17 Aug When All Hell Breaks Loose
Question: How do you use good emotional intelligence when things blow up?
That’s what happened to me and thousands of other people, as we chose August 8, 2016 to travel with Delta. The entire computer system, originating from Atlanta was down, the phrase “when all hell breaks loose” came to mind, as I was trying to figure out how to get to my destination.
USA Today’s coverage of the crisis said that Delta blamed it on the Atlanta Power Company, but the power company fired back by saying that was simply not the case. One airline analyst said that Delta is one of the few airlines without a redundant computer system and that they really didn’t prepare for a situation like this to happen.
Lesson 1: Don’t ever lie. It something bad occurs, explain it, fix it, and come up with a system so it doesn’t happen again.
Lesson 2: Are you prepared if “all hell breaks” loose in your world? Act now to prevent that from ever happening.
Regardless of the reason for the shutdown, there were a lot of disgruntled people. Some were so upset about being inconvenienced that they lacked emotional control. They were the ones who were red-faced, talking loudly (okay—yelling) and using some very creative and colorful language.
Lesson 3: Plan your wars. Do you really want to waste energy, elevate your blood pressure and create negative energy all around you for something like this? It’s going to hurt your chances for a good night’s sleep in the hotel you must now stay in.
The seasoned travelers dealt with it and did their best to make it through this journey. For me, it meant rescheduling many appointments I had set up for my business trip to the Mid-West, but my clients were very understanding. All of them tried to help me reschedule them so that we could still do their executive coaching and training.
Lesson 4: Let clients and family know what’s going on immediately. Apologize, even though it wasn’t’ your fault. It lets them know you respect their schedule and how this change might inconvenience them.
Because my flight did not head out until a day after it was supposed to, Delta provided a very suitable hotel and a cool overnight kit. One of the Delta ladies told me this is what they give folks in first class.
Lesson 5: What can I learn from this experience? Will I get to stay in a hotel I’ve never stayed in before. Will I eat at a new restaurant and maybe try some different cuisine? Will I have thinking time so that I can improve my life in some way?
Some people just stayed at the airport all night. I felt sorry for the ones who slept on the floor. Their children were all wrapped in blankets and it looked like one of those times I took my family camping.
Lesson 6: We’re always looking for a chance to “pay forward.” Buy a Starbucks card for a family that looks like they’re just waking up from sleeping on the floor and could use a little sunshine to start their day.

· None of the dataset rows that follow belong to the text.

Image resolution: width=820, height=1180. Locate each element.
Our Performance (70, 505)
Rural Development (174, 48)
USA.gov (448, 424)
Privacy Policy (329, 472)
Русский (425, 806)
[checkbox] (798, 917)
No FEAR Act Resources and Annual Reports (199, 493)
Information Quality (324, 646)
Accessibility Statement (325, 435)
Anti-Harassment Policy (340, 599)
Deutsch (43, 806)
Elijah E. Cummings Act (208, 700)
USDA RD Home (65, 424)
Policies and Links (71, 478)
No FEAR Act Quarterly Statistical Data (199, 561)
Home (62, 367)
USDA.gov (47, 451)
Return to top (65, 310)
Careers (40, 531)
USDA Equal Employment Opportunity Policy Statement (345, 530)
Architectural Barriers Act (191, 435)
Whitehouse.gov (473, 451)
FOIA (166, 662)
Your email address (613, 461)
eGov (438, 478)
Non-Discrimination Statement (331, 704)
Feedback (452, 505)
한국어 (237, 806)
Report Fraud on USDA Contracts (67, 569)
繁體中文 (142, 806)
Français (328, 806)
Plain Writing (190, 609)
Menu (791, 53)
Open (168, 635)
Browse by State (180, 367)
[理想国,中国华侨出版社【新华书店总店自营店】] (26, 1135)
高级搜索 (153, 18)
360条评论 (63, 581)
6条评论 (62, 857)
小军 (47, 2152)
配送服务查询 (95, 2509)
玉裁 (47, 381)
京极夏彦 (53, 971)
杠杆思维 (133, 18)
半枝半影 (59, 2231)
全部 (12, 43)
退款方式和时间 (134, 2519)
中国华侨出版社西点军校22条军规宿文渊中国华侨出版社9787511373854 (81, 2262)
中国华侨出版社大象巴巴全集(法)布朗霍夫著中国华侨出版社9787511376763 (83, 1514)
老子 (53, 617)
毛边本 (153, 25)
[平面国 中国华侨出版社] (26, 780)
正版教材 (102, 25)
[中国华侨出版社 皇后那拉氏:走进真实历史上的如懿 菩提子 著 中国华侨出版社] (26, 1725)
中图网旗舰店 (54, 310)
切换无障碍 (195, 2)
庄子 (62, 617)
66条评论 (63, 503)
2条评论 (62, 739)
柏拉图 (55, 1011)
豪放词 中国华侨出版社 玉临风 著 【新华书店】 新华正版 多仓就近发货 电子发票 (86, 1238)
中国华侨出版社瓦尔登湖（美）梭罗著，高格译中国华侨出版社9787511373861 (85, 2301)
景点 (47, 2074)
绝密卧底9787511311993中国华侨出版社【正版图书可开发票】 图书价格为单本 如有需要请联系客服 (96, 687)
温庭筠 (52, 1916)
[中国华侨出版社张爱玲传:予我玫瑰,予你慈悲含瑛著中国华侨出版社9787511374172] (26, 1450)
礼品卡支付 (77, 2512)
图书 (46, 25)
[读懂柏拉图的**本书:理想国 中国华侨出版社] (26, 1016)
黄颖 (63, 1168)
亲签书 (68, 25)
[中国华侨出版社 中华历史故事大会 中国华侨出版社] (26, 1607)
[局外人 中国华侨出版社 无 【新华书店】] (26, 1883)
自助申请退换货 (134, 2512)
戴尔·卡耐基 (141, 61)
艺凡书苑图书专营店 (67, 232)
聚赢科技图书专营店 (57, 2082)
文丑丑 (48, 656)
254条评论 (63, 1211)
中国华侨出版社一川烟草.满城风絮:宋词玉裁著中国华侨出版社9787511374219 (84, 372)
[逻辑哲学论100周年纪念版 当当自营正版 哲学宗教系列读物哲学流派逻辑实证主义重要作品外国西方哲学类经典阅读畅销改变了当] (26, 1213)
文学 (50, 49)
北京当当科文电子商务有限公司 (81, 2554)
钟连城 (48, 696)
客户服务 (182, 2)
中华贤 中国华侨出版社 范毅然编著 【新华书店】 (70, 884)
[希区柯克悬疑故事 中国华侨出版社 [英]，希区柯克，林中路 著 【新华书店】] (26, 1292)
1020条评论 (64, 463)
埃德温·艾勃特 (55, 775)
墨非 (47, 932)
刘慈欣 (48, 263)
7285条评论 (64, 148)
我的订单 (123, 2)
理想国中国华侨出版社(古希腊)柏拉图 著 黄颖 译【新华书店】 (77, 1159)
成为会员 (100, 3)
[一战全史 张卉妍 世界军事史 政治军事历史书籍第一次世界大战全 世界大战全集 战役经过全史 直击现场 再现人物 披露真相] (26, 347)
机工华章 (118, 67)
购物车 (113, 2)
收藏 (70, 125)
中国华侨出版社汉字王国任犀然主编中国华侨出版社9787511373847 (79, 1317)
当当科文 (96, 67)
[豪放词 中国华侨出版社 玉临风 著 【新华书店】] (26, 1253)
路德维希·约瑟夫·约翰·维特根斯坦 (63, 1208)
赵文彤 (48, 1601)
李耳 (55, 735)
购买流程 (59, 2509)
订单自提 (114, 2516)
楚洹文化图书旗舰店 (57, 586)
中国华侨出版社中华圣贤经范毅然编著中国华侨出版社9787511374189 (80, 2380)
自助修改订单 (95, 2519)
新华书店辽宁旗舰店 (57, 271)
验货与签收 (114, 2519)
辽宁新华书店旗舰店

What was very cool, though, is that the Atlanta Delta airline and airport food and store employees really tried to stay upbeat about the whole thing. (And I must admit, having some live jazz in the center of the airport concourse put a few smiles on peoples’ faces. ) That made such a difference
Lesson 7: Make a difference in people’ lives in a situation like this. I told every Delta airline employee I came across what a great job they were doing in this tough situation. Every one of them stopped what they were doing, smiled and acted like they hadn’t heard that yet that day. And I watched how they approached the person after me with a smile and more energy.
TODAY’S ACTION STEP
Are you telling your employees and co-workers how much they mean to you and how much you appreciate them? Do it today. Then, watch how they smile and how they have extra energy from what you’ve said. You just made a difference in their lives. Congratulations on being a real leader!